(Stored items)
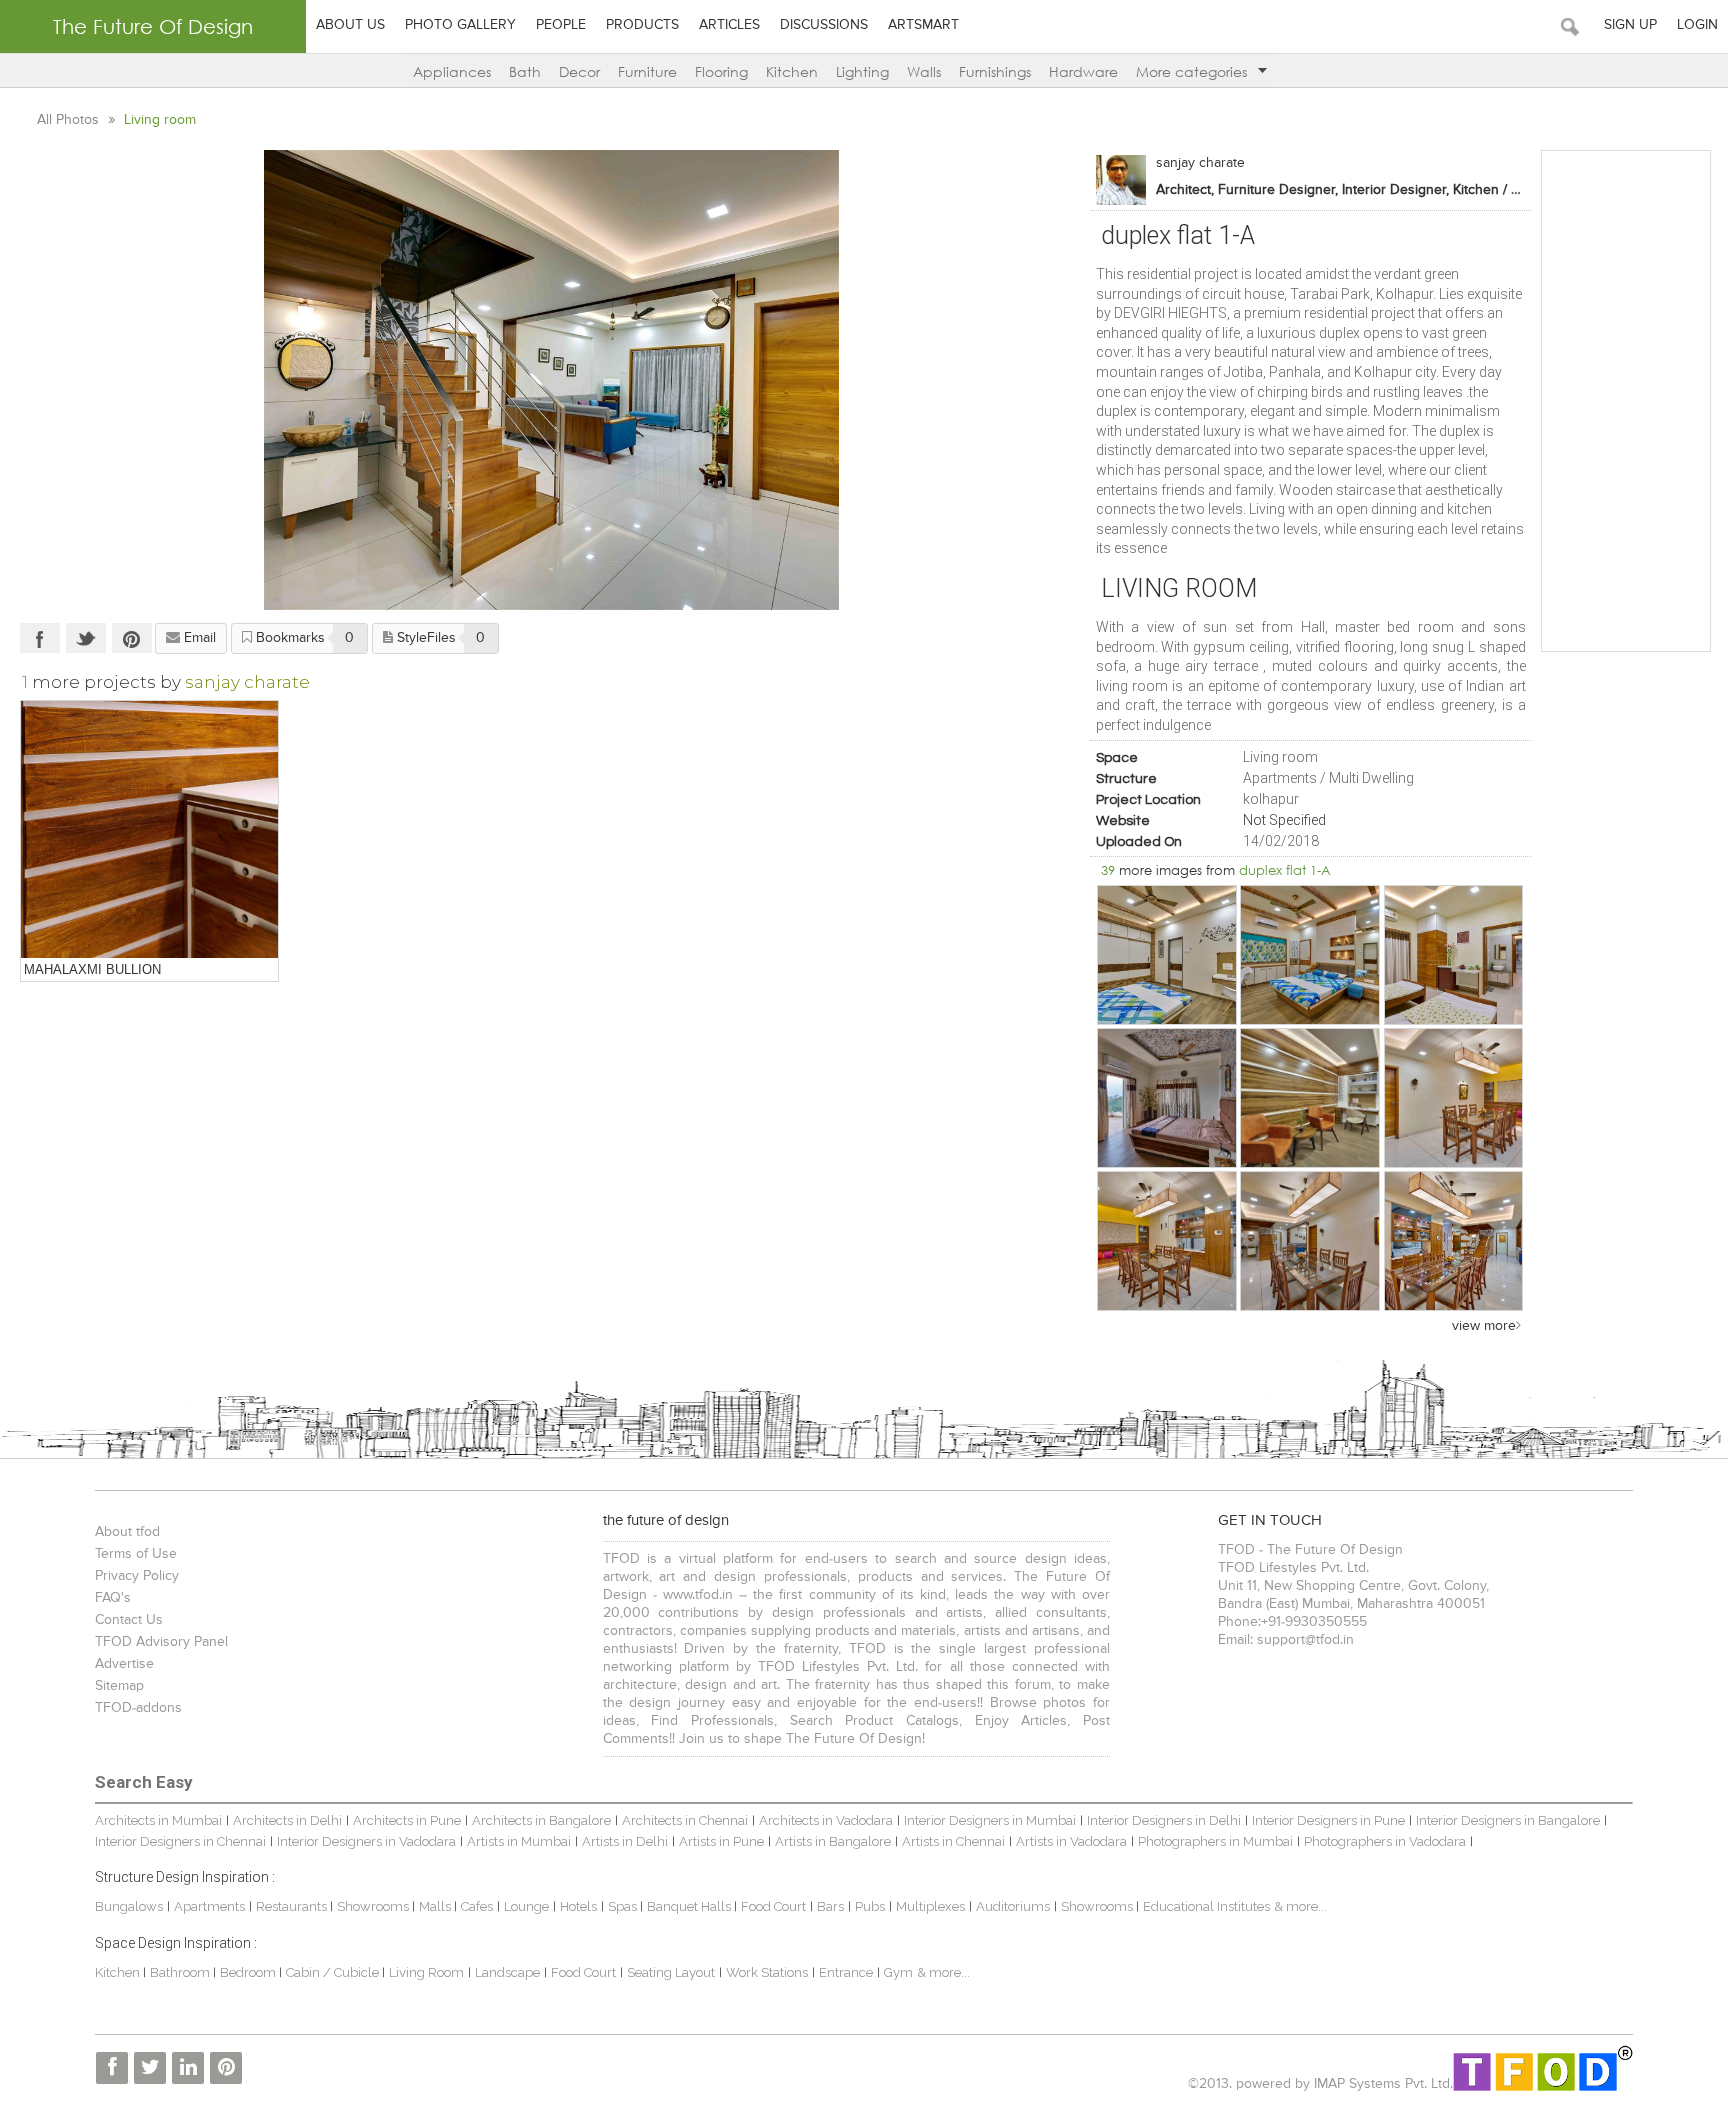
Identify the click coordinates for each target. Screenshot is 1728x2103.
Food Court (773, 1906)
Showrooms (374, 1906)
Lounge (526, 1906)
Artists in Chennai (953, 1841)
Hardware (1083, 71)
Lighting (862, 71)
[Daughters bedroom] (1167, 955)
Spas (624, 1906)
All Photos (70, 120)
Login (1697, 25)
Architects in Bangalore (541, 1820)
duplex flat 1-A (1285, 870)
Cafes (477, 1906)
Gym (898, 1972)
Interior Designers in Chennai (180, 1841)
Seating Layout (671, 1972)
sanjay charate (1200, 163)
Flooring (721, 71)
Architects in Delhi (287, 1820)
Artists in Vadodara (1071, 1841)
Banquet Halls (690, 1906)
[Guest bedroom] (1454, 955)
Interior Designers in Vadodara (366, 1841)
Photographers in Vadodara (1385, 1841)
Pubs (870, 1906)
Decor (579, 71)
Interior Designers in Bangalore (1508, 1820)
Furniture (647, 71)
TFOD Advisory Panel (161, 1642)
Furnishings (995, 71)
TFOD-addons (138, 1708)
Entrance (846, 1972)
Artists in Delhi (625, 1841)
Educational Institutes (1206, 1906)
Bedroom (249, 1972)
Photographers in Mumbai (1215, 1841)
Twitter (86, 638)
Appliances (452, 71)
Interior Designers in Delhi (1164, 1820)
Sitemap (119, 1686)
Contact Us (129, 1620)
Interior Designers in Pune (1328, 1820)
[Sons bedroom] (1310, 1098)
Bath (525, 71)
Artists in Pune (721, 1841)
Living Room (426, 1972)
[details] (149, 829)
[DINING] (1454, 1098)
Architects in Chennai (685, 1820)
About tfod (127, 1532)
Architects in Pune (407, 1820)
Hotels (578, 1906)
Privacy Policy (137, 1576)
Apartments (209, 1906)
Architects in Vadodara (826, 1820)
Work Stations (767, 1972)
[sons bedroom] (1167, 1098)
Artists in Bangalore (833, 1841)
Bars (830, 1906)
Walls (924, 71)
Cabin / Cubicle (334, 1972)
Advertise (124, 1664)
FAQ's (113, 1598)
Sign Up (1630, 25)
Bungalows (129, 1906)
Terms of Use (136, 1554)
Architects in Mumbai (158, 1820)
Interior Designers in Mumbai (990, 1820)
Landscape (507, 1972)
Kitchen (792, 71)
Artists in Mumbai (519, 1841)
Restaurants (293, 1906)
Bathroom (181, 1972)
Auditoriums (1013, 1906)
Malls (436, 1906)
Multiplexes (930, 1906)
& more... (1300, 1906)
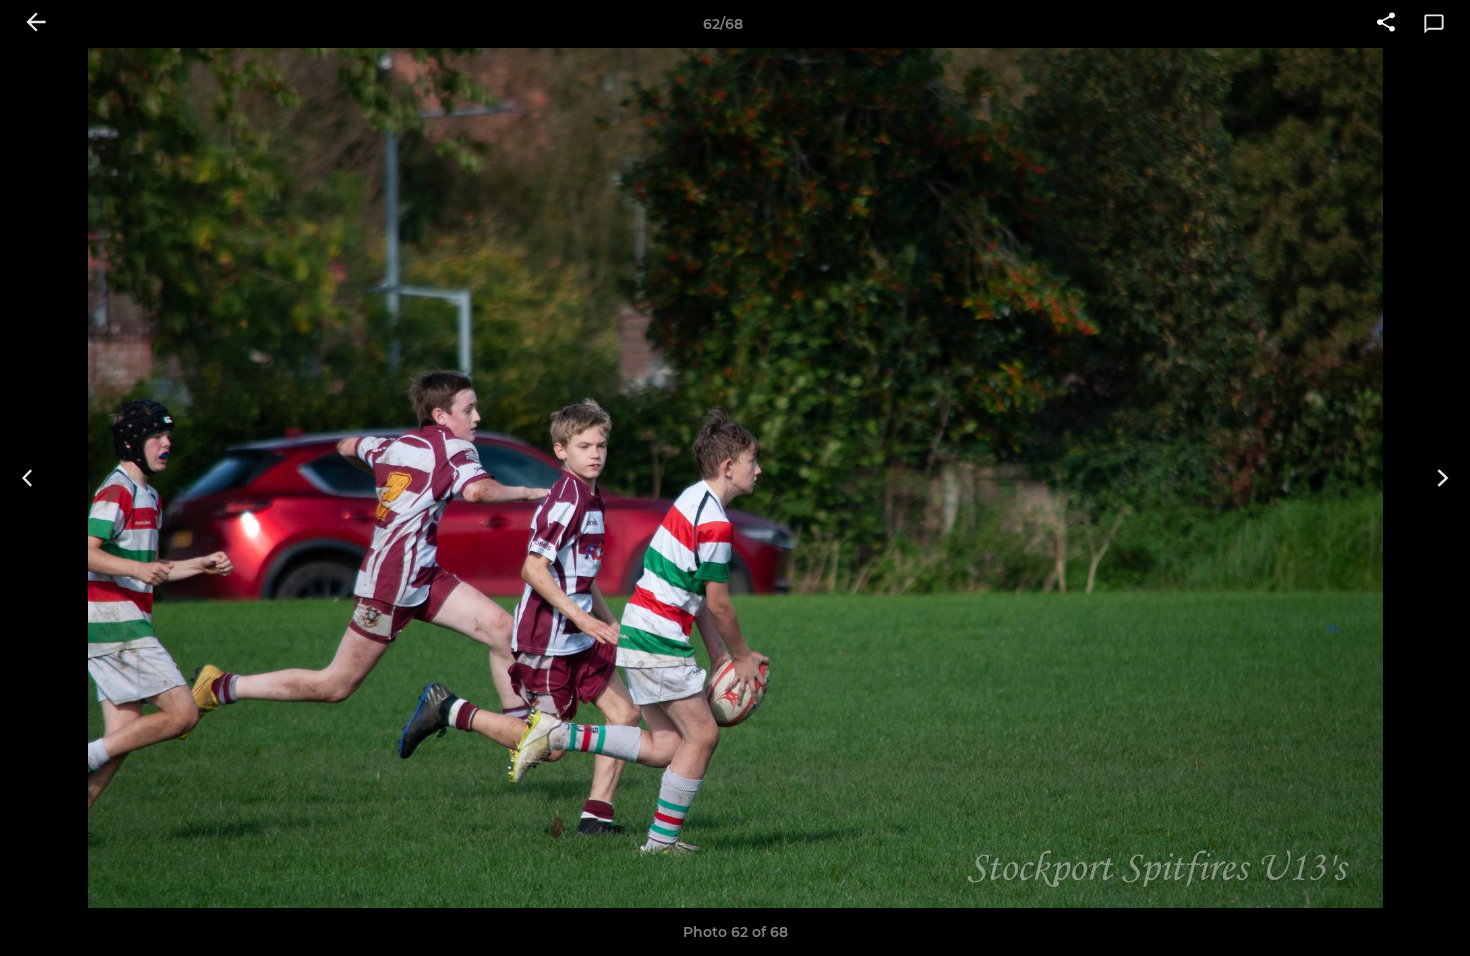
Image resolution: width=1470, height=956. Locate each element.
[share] (1386, 24)
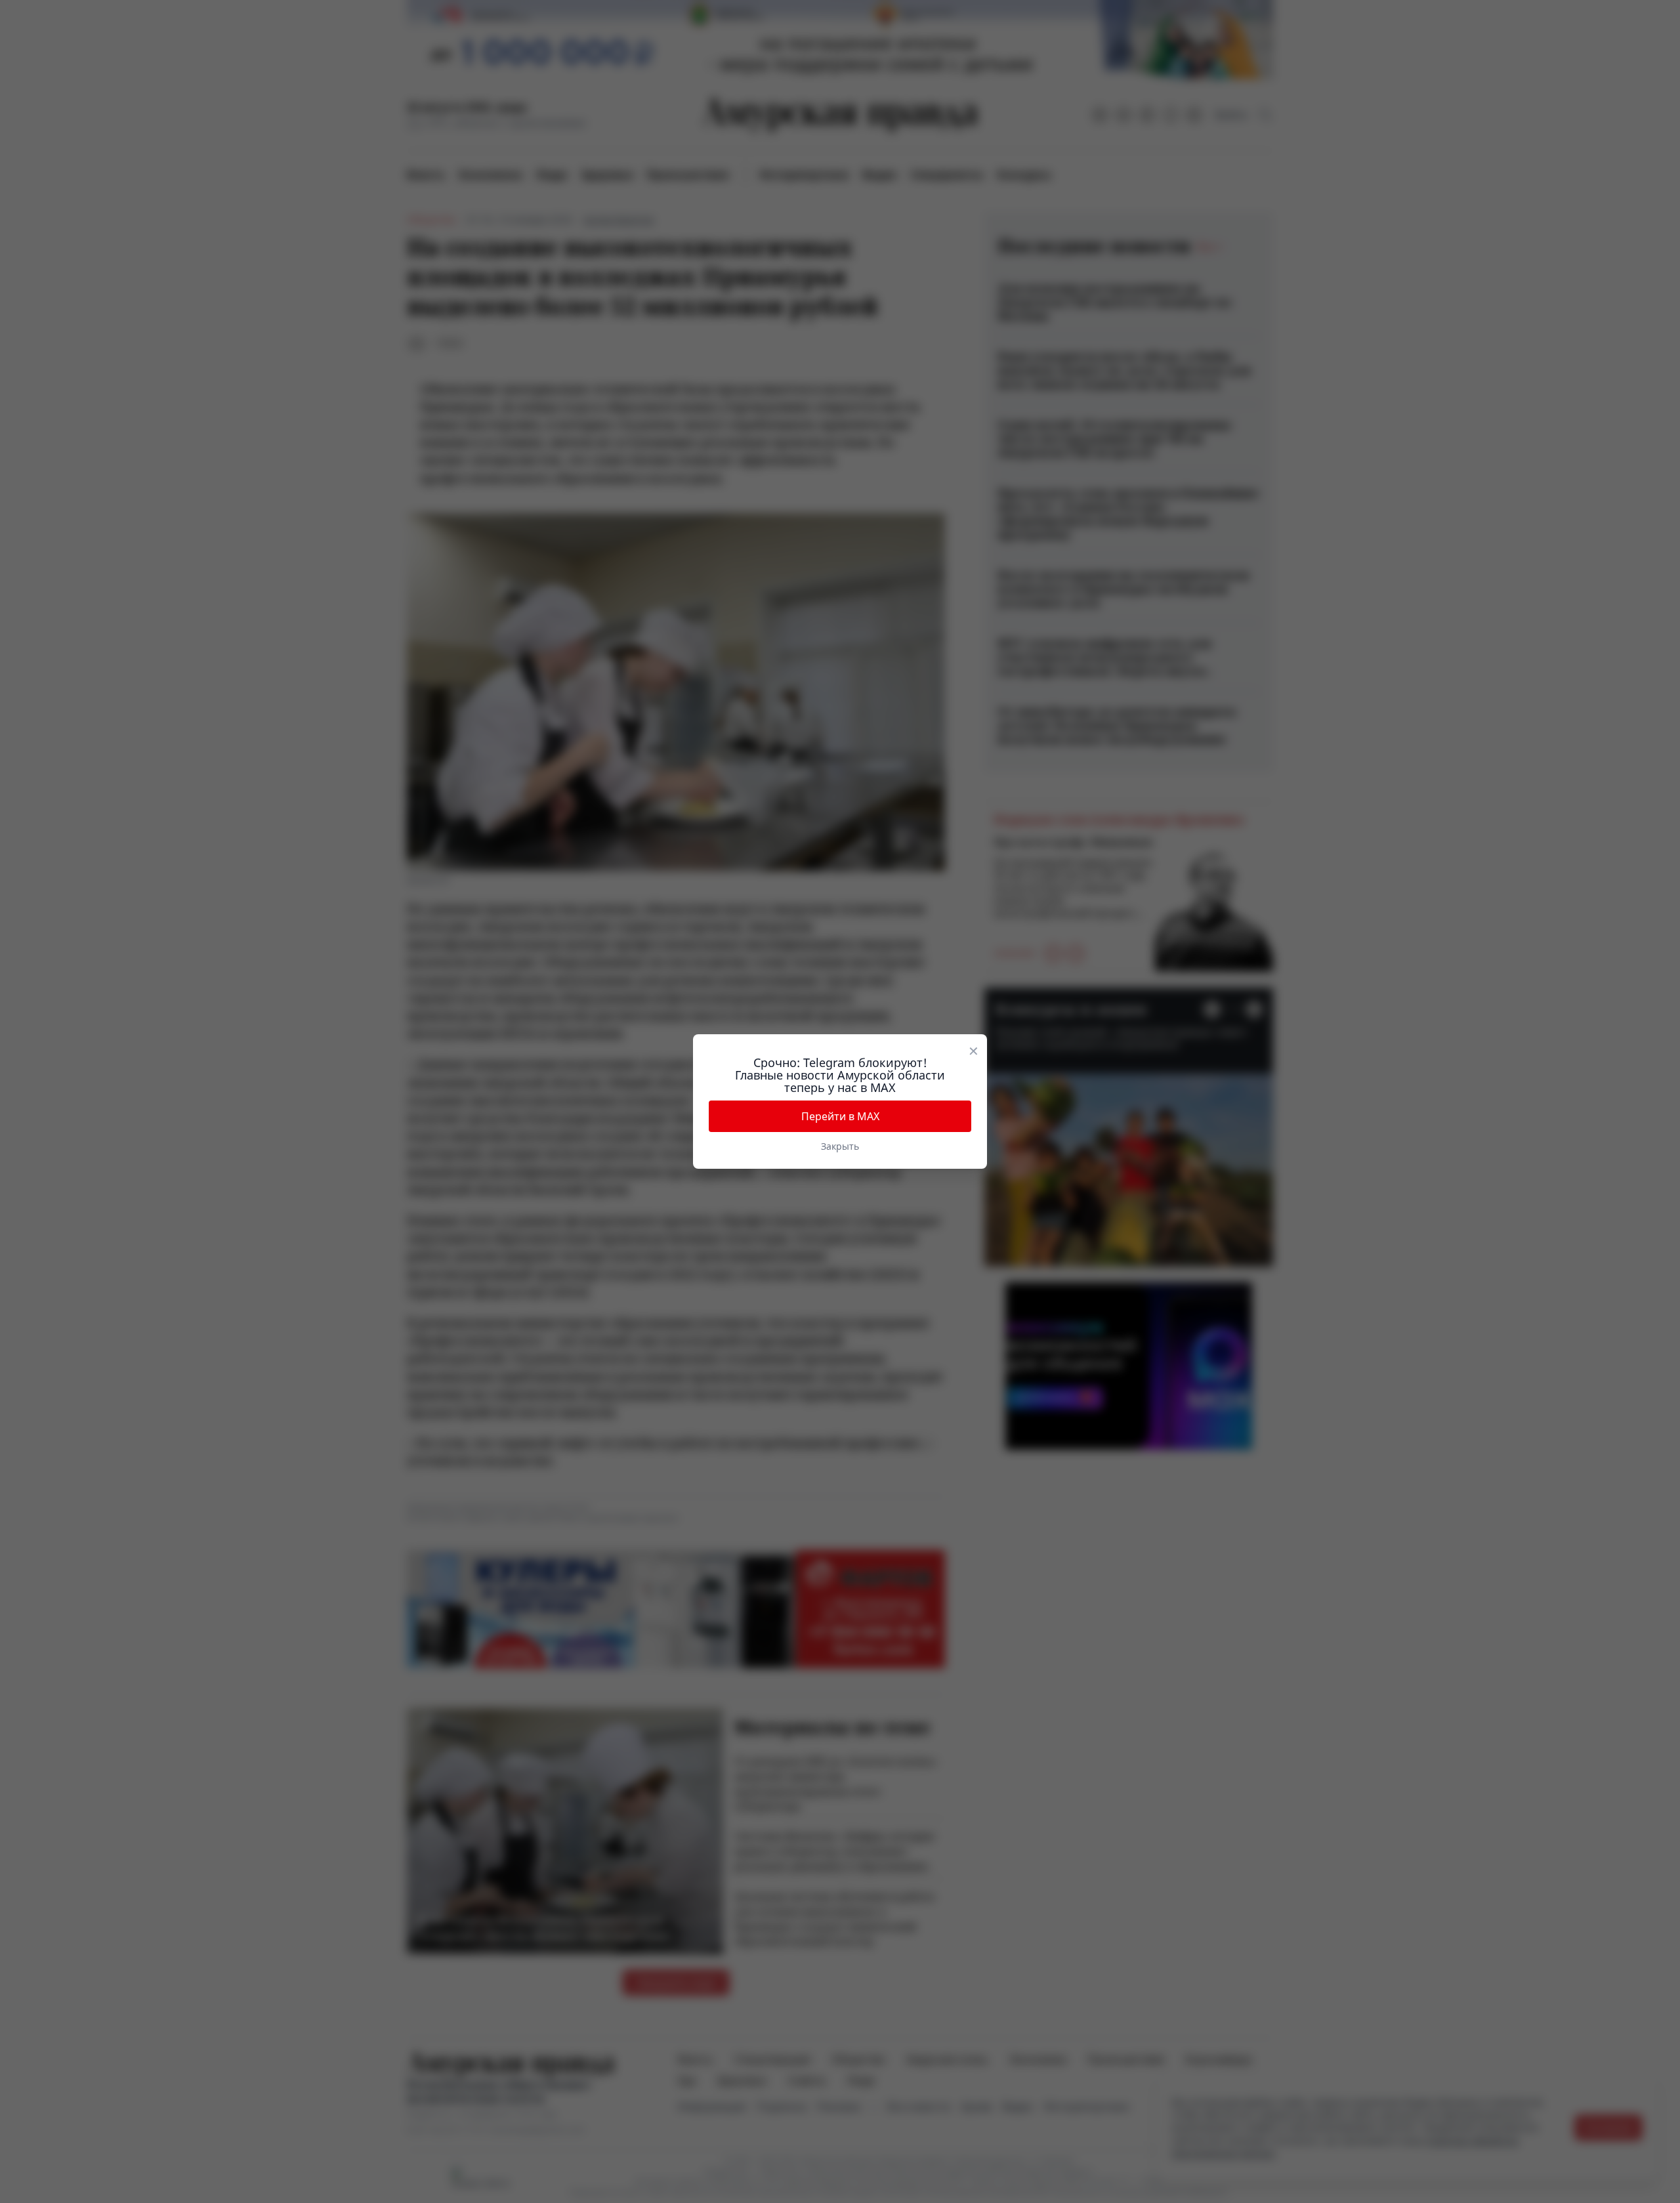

▶ [Exercise objective]: Of all the entries above, retype exactly the lines from the line with "Architects in Delhi (287, 1820)" to the line with "Architects in Mumbai (158, 1820)", both included, and no others.

▶ [Solved problem]:
Architects in Delhi (287, 1820)
Artists in Vadodara (1071, 1841)
Banquet Halls (690, 1906)
[Guest bedroom] (1454, 955)
Interior Designers in Vadodara (366, 1841)
Photographers in Vadodara (1385, 1841)
Pubs (870, 1906)
Decor (579, 71)
Interior Designers in Bangalore (1508, 1820)
Furniture (647, 71)
TFOD Advisory Panel (161, 1642)
Furnishings (995, 71)
TFOD-addons (138, 1708)
Entrance (846, 1972)
Artists in Delhi (625, 1841)
Educational Institutes (1206, 1906)
Bedroom (249, 1972)
Photographers in Mumbai (1215, 1841)
Twitter (86, 638)
Appliances (452, 71)
Interior Designers in Delhi (1164, 1820)
Sitemap (119, 1686)
Contact Us (129, 1620)
Interior Designers in Pune (1328, 1820)
[Sons bedroom] (1310, 1098)
Bath (525, 71)
Artists in Pune (721, 1841)
Living Room (426, 1972)
[details] (149, 829)
[DINING] (1454, 1098)
Architects in Chennai (685, 1820)
About tfod (127, 1532)
Architects in Pune (407, 1820)
Hotels (578, 1906)
Privacy Policy (137, 1576)
Apartments (209, 1906)
Architects in Vadodara (826, 1820)
Work Stations (767, 1972)
[sons bedroom] (1167, 1098)
Artists in Bangalore (833, 1841)
Bars (830, 1906)
Walls (924, 71)
Cabin / Cubicle (334, 1972)
Advertise (124, 1664)
FAQ's (113, 1598)
Sign Up (1630, 25)
Bungalows (129, 1906)
Terms of Use (136, 1554)
Architects in Mumbai (158, 1820)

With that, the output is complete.